Results Patients' wishes were more consistently understood and met. Examples include: obtaining a wig, a urinary catheter, complex spiritual care, wedding ceremony, rapid discharge, hospice bed, physical symptom control. The focus on 'what matters most' to patients increased team cohesiveness, greater peer support and shared responsibility rather than individual caseloads.
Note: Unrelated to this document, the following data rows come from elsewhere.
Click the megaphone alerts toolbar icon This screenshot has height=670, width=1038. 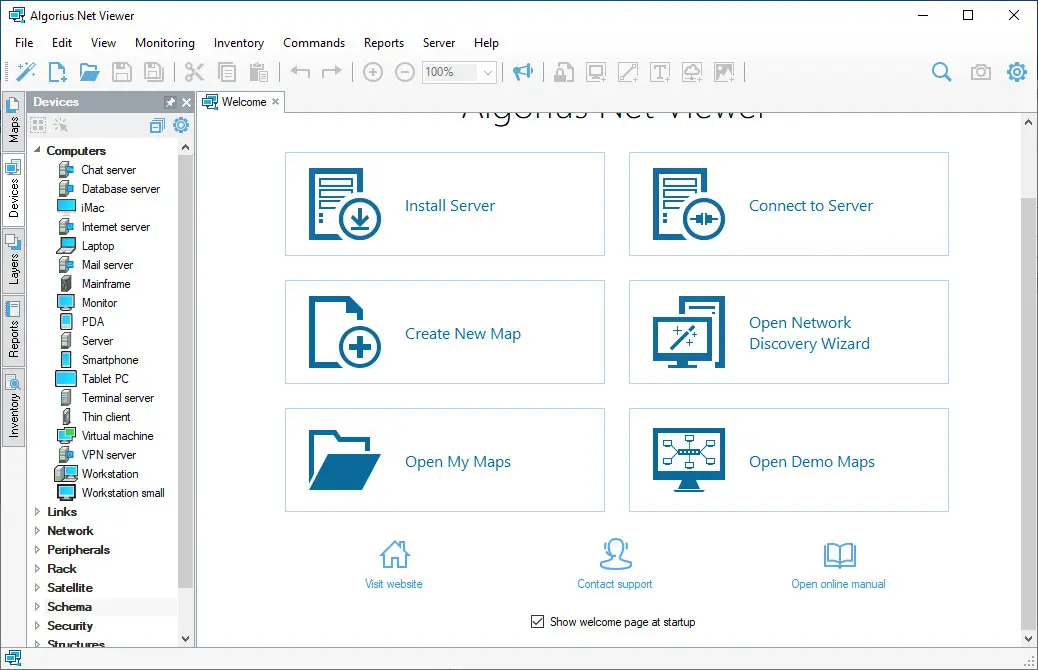tap(522, 72)
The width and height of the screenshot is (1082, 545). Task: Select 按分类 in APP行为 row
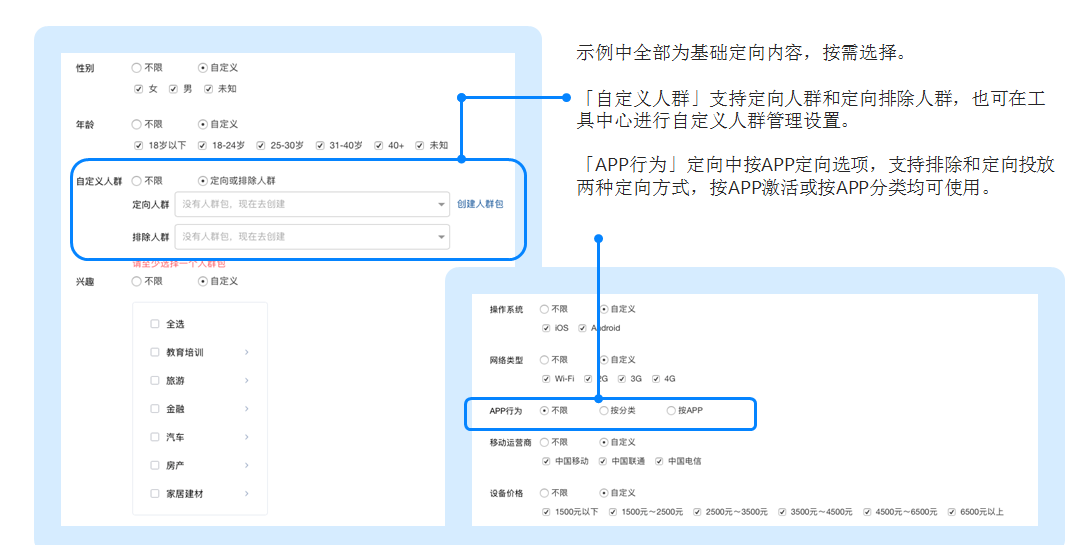coord(603,410)
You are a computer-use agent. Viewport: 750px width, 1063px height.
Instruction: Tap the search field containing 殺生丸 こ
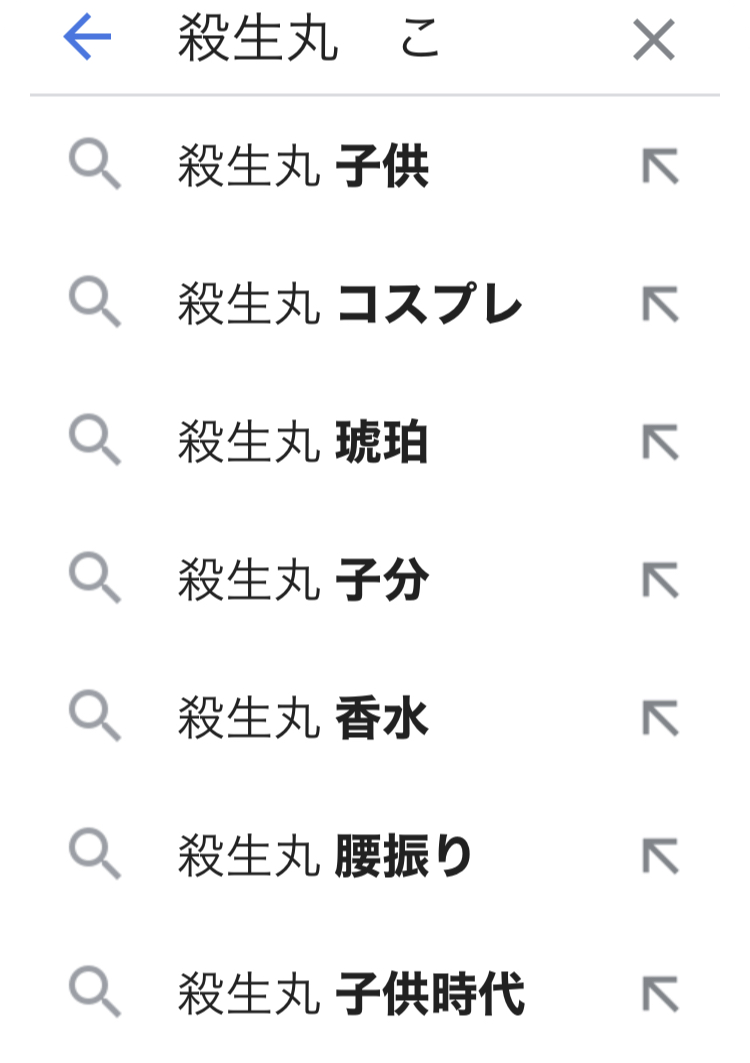click(380, 41)
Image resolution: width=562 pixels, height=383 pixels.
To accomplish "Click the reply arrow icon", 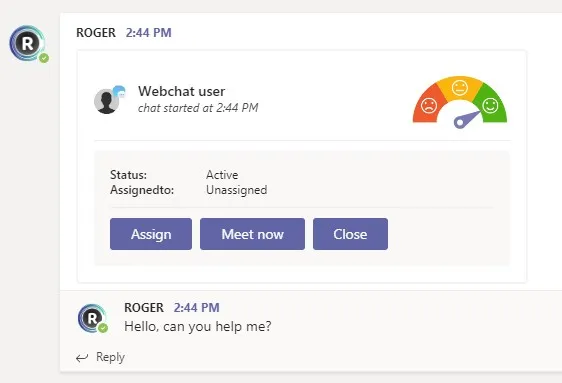I will pyautogui.click(x=82, y=358).
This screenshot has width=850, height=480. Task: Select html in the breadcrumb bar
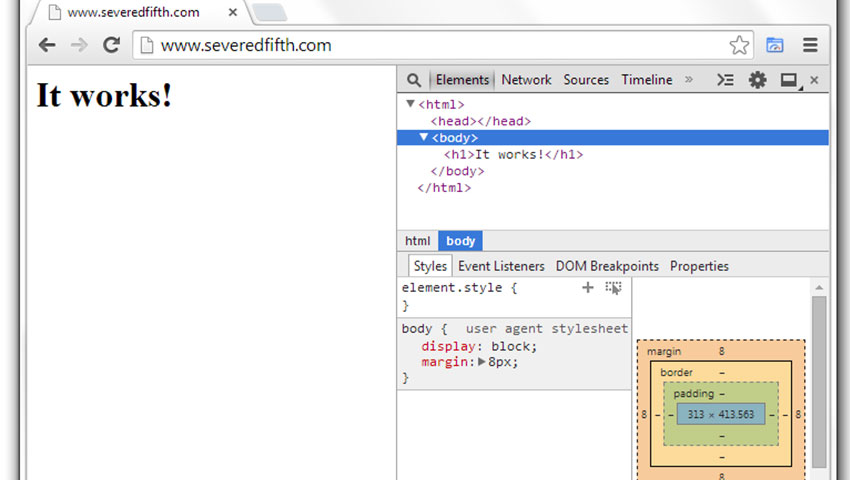[x=417, y=241]
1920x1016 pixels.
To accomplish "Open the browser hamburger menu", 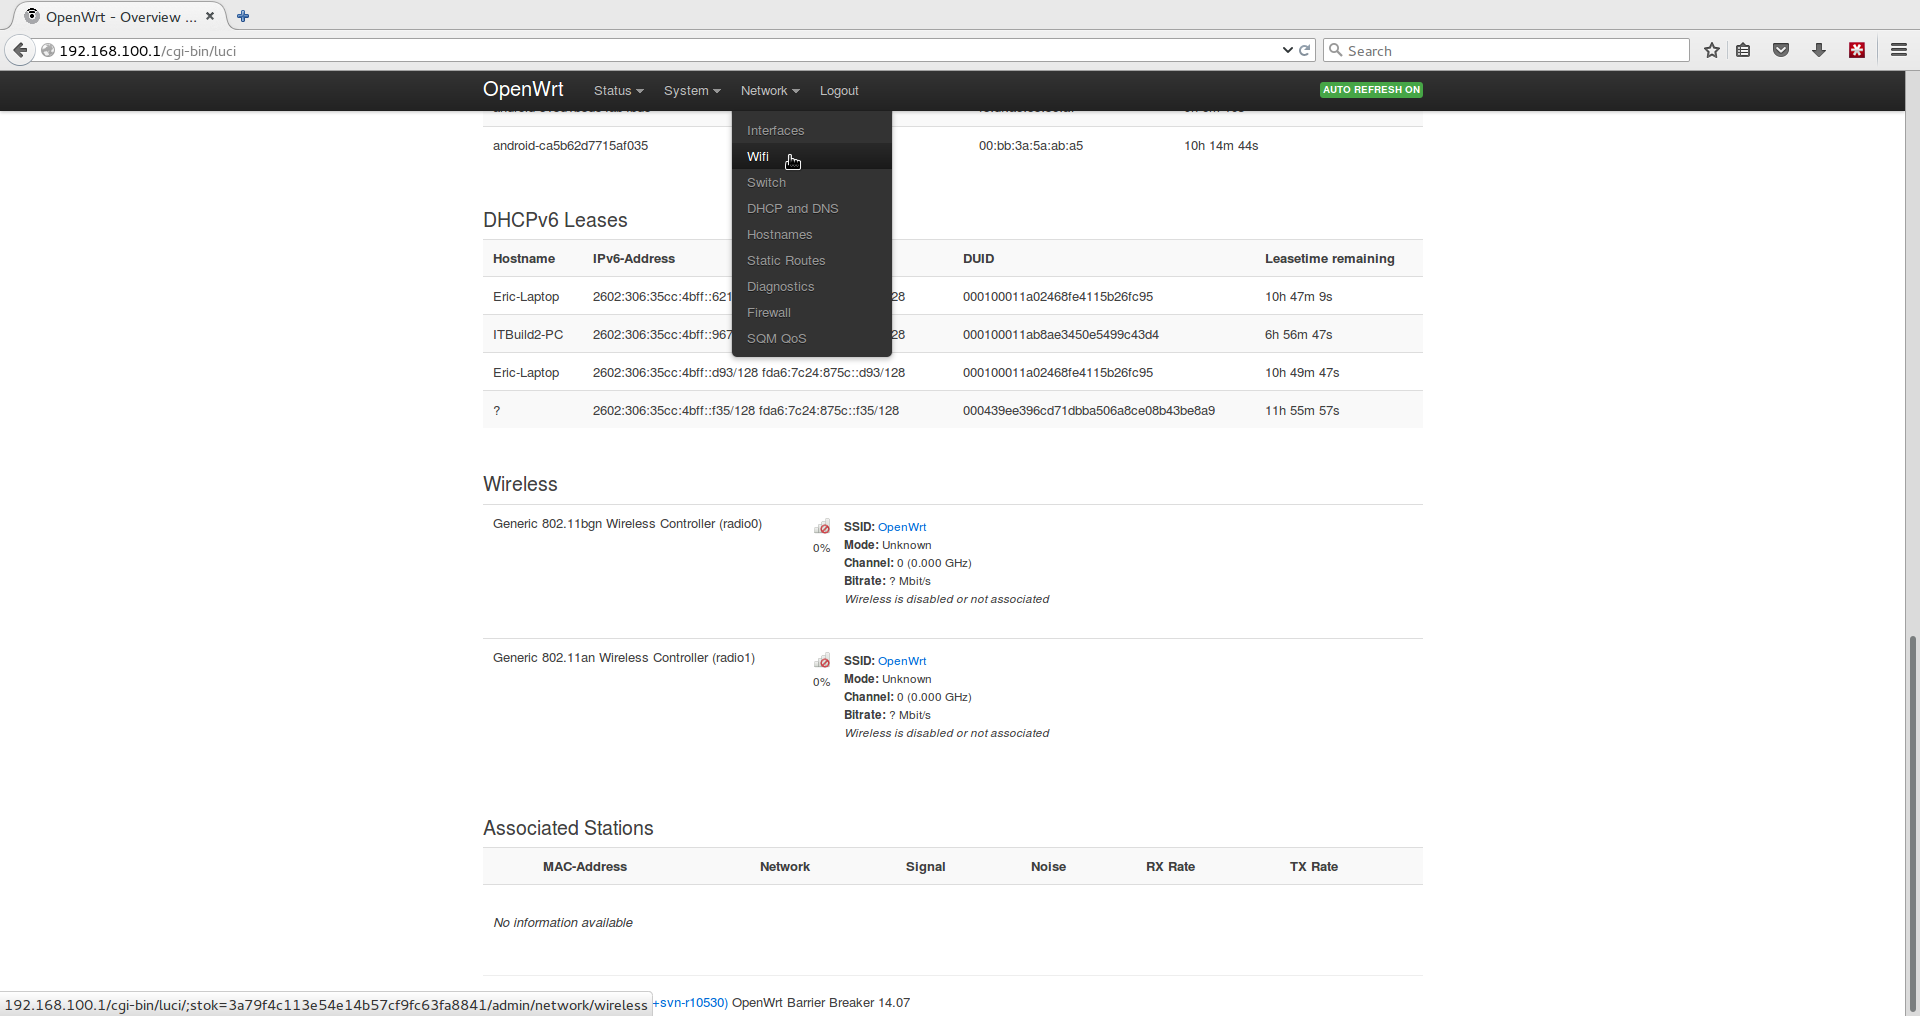I will pyautogui.click(x=1898, y=50).
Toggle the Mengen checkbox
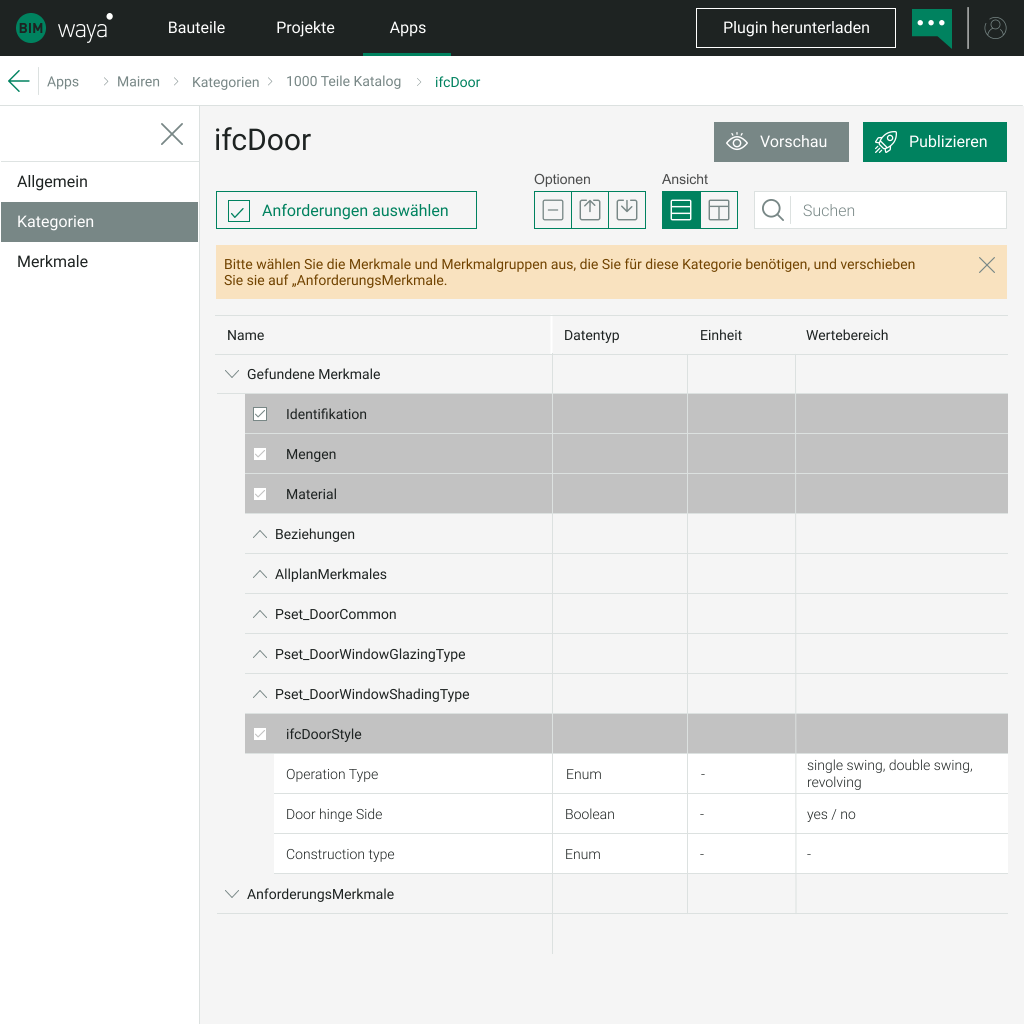The width and height of the screenshot is (1024, 1024). click(260, 454)
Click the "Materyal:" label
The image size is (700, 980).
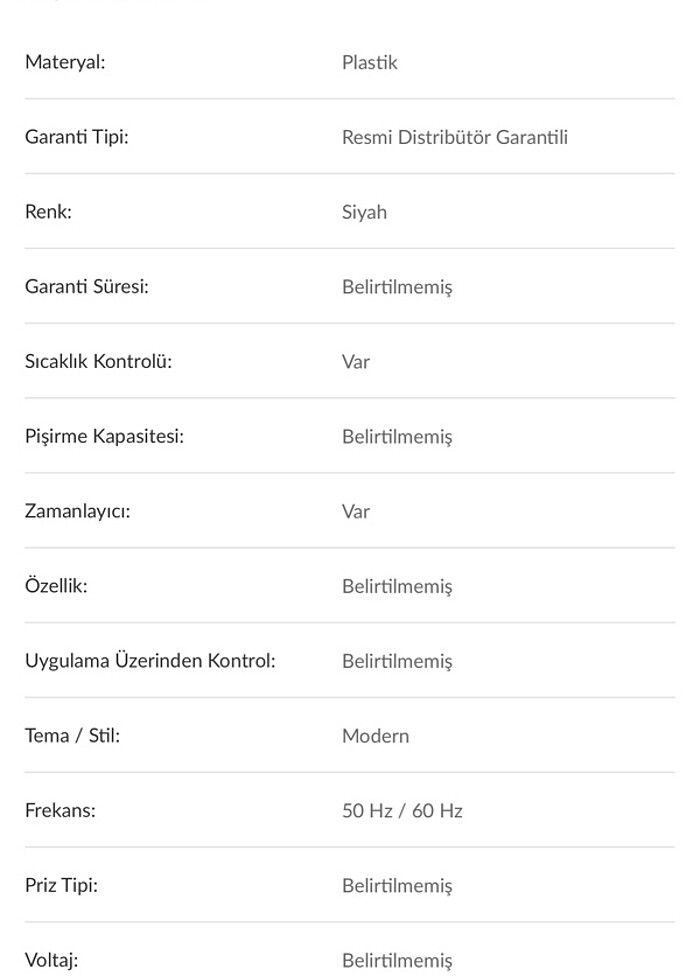[65, 62]
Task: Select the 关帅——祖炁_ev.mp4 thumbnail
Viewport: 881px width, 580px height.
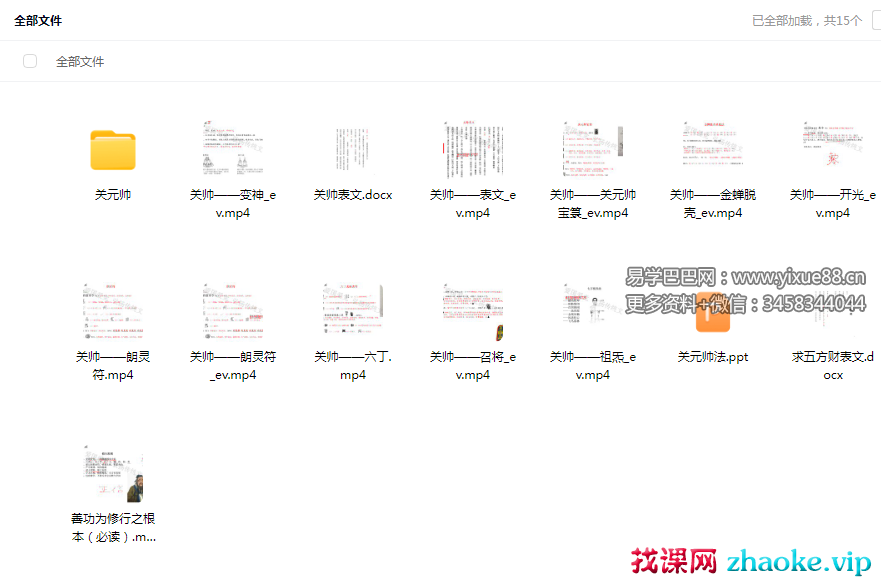Action: pos(593,312)
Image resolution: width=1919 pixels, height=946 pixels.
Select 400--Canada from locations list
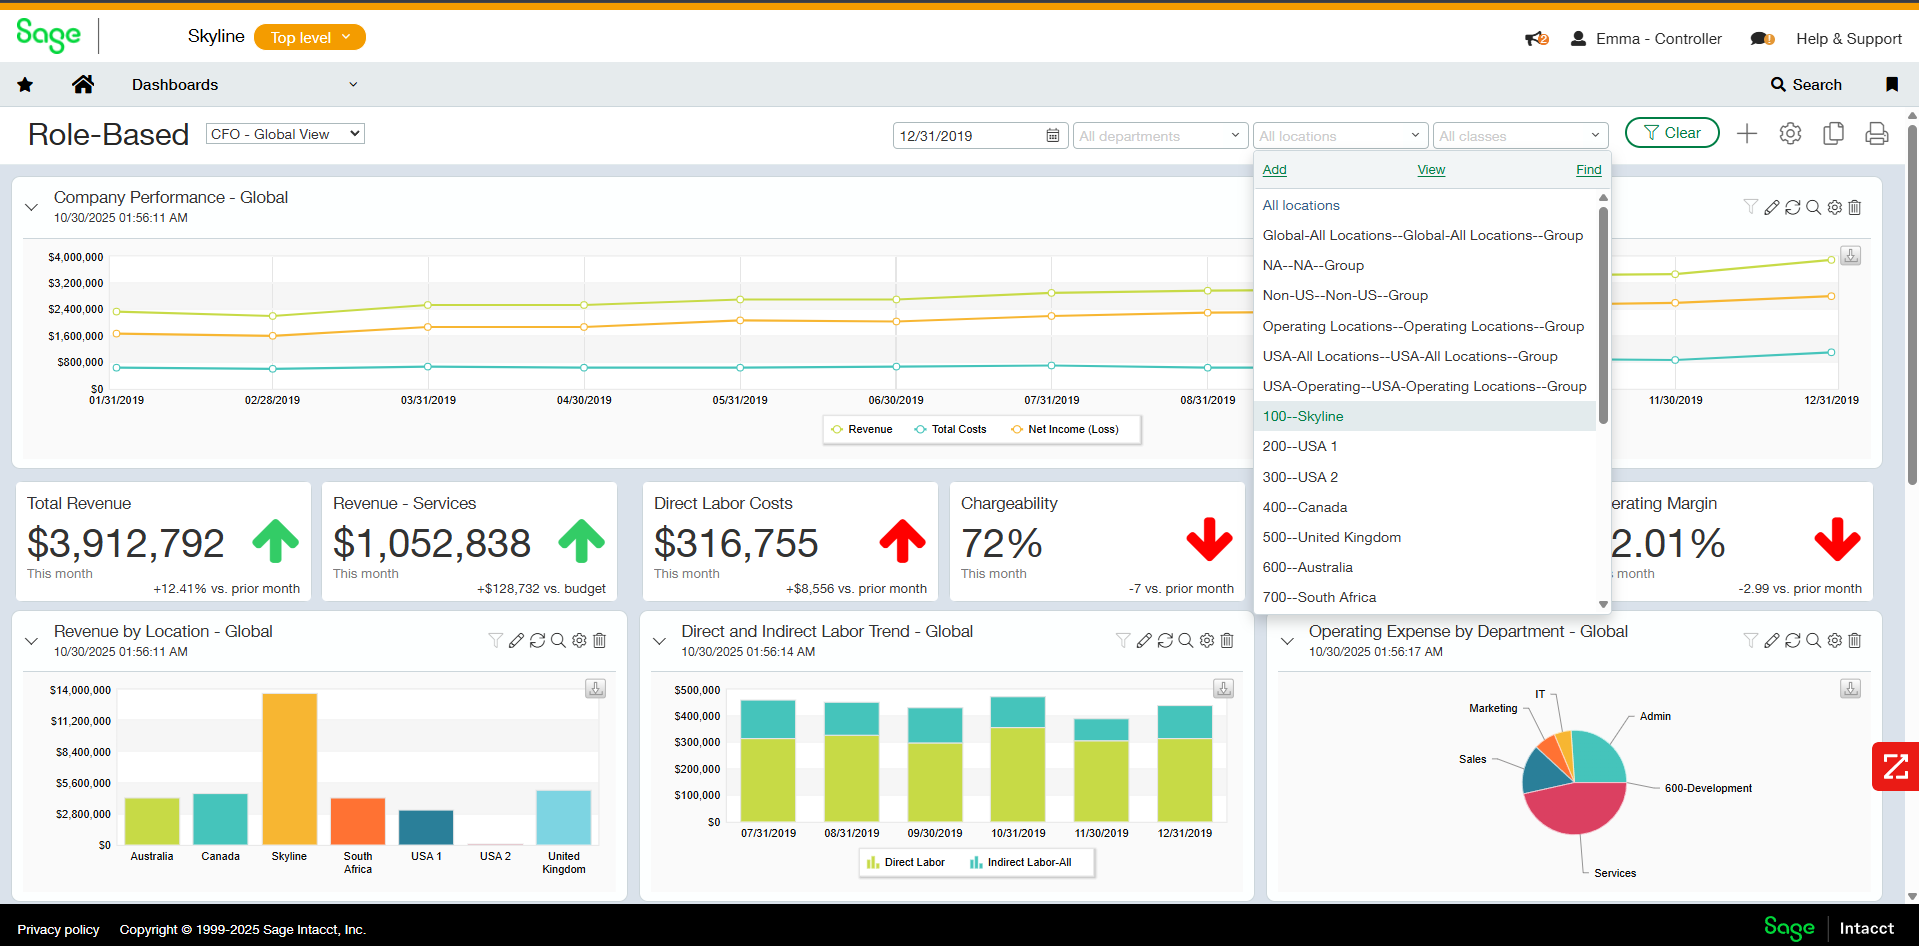(x=1304, y=507)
Performance was monitored using Statistical Process Control and ongoing analysis of barriers to achieving a gold day. There is an association between patient flow and the ability of the SPC team to meet patient wishes.
Conclusions A singe focus on patients' wishes and what matters to them helps team working together to meeting these goals. Collecting evidence on why patients are unable to achieve their wishes supports thematic learning to guide future commissioning and service developments.